Sunday, November 3, 2013

Don't live the dream

I was reading a personal-advice blog today, and I noticed something interesting. The author did a terrific job of walking the reader through creative visualization to imagine a desired future. Then came the advice of breaking the dream into small, step-by-step actions used to create that future over time. Finally, the author drove home the point using variations on the popular phrase "living the dream."

I love the process, but I'm not wild about the wording.

You know, I never liked living the dream, and I highly recommend that you don't take it too literally or too seriously. When you're too focused on trying to get life to match the pictures in your head, then living the dream becomes the opposite of enjoying your life. It too often ends up being a seductive trap.

Don't live the dream. Instead, come to see your dreams as gasoline for your engine, fuel to get you motivated and energized. Once you're in motion, relax and concentrate. Drive your car, pay attention to where you are going, and get yourself to someplace wonderful, regardless of whether it matches your original idea.

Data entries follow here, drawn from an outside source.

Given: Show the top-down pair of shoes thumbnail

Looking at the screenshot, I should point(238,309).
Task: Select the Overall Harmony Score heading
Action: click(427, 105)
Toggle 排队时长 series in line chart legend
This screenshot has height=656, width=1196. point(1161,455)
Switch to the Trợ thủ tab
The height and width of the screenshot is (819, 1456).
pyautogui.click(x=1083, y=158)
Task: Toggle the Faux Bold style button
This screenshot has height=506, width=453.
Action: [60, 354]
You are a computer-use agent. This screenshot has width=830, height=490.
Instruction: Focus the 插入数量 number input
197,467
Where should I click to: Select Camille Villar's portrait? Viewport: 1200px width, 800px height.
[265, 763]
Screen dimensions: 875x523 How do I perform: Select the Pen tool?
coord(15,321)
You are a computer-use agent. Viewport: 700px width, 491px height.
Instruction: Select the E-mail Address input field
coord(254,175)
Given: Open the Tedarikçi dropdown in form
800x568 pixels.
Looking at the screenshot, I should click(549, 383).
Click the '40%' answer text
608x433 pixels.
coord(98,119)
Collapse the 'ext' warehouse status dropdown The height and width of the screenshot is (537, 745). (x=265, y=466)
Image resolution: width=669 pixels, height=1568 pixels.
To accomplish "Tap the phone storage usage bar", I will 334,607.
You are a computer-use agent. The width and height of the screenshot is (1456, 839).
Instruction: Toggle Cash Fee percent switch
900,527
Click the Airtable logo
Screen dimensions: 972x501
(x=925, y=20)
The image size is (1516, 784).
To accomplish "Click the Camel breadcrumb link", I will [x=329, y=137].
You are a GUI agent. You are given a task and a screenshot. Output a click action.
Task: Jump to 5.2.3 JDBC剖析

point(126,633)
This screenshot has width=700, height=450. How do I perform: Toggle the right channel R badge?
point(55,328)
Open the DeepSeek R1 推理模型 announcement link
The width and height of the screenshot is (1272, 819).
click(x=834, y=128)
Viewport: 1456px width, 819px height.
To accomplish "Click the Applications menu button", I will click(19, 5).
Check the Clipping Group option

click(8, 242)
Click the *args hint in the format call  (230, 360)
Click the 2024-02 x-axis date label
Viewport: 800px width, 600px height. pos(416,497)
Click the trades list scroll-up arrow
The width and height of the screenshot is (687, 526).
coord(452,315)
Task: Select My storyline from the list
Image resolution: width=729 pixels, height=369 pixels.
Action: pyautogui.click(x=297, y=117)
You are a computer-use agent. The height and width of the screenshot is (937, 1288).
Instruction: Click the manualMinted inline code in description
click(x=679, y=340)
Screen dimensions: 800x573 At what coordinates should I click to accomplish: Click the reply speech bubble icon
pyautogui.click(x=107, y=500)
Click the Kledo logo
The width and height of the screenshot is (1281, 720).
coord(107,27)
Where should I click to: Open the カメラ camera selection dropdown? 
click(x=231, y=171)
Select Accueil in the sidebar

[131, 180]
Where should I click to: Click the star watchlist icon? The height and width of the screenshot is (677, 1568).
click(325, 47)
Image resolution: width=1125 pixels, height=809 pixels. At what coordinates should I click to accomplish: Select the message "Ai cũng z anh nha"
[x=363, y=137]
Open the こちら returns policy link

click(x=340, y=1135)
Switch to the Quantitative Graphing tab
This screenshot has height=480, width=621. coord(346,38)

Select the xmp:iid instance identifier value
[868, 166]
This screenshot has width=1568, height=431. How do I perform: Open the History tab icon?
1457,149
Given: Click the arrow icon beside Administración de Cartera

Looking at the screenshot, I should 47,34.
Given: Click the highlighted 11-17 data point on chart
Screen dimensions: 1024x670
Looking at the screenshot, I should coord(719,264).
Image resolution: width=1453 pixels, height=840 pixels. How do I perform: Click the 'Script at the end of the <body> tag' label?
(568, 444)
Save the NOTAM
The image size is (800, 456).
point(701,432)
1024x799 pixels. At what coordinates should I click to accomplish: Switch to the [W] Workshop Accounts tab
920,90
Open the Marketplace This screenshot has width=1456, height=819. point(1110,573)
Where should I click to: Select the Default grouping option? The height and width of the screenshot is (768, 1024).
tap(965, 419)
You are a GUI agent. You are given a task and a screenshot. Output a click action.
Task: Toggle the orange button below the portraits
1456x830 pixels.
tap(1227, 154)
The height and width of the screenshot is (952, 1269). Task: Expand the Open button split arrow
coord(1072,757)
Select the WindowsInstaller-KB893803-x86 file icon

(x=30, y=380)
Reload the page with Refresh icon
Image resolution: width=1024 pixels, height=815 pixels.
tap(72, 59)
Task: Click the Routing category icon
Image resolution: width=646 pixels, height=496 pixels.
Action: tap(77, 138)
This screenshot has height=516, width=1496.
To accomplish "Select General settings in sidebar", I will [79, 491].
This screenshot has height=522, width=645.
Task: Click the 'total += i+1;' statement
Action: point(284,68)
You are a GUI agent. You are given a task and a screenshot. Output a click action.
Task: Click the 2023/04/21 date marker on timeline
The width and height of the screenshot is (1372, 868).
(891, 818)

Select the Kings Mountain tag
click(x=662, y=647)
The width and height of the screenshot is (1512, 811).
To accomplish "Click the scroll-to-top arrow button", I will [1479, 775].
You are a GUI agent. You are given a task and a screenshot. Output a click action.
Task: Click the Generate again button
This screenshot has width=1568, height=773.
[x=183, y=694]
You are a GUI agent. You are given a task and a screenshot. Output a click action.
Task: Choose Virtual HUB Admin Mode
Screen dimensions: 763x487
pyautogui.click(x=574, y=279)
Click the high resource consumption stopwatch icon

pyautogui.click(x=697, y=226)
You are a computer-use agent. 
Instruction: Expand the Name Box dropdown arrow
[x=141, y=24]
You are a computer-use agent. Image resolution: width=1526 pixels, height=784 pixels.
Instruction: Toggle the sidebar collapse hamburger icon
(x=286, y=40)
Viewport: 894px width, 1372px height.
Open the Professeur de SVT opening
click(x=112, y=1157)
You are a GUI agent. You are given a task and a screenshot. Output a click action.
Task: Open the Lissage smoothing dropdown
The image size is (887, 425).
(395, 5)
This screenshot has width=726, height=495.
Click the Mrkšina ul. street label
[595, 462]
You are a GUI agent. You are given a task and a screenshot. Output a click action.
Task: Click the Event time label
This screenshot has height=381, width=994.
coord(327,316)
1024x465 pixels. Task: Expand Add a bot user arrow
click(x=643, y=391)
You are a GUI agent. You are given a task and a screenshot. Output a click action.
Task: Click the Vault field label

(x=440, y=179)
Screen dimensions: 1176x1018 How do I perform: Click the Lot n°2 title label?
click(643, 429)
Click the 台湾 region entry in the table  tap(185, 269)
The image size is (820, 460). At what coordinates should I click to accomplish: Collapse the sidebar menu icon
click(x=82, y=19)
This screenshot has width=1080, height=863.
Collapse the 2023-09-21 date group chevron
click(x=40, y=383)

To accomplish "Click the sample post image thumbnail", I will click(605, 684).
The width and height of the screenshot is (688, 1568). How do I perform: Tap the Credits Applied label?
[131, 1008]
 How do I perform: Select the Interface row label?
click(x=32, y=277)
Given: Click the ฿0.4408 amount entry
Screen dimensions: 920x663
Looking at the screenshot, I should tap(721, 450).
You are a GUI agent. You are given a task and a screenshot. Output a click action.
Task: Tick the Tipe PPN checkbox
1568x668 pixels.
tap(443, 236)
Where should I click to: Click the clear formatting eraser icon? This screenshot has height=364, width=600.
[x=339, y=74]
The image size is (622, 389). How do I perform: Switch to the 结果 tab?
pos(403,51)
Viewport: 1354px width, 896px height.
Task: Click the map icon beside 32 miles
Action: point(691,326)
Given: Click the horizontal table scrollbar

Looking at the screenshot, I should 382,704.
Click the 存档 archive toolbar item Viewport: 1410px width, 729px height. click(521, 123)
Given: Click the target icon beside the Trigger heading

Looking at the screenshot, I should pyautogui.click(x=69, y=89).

For all of you who are skeptical about the theme of this posting, talk to any wildly successful and deeply happy person; ask them about the difference between their initial plans and how that translated into finished projects. They'll all tell you that the end result never, EVER looked EXACTLY like the original plan. 

An early lesson for me involved writing software manuals for a computer company in the 1980s; despite our most thorough research and planning, the several-hundred-page printed manual never matched our original outline. If we did our jobs well, it was BETTER than the original plan; we couldn't have dreamed of a better book.

So, as the saying goes, be careful what you wish for. As you bring a dream into reality, just make sure that you're awake and responding well to what's happening moment-to-moment: that's where your creativity and joy live.

I'll wrap up by quoting November Group, a wonderful Boston band from the 1980s. I think their lyrics to the song Work That Dream put dreaming an doing into proper perspective:

To work that dream
And love your life 
(Gotta work, gotta work!)

So,what's the dream? Does the singer of the song ever realize the dream? This joyful and exhilarating song never says so; she's too busy loving life and having fun.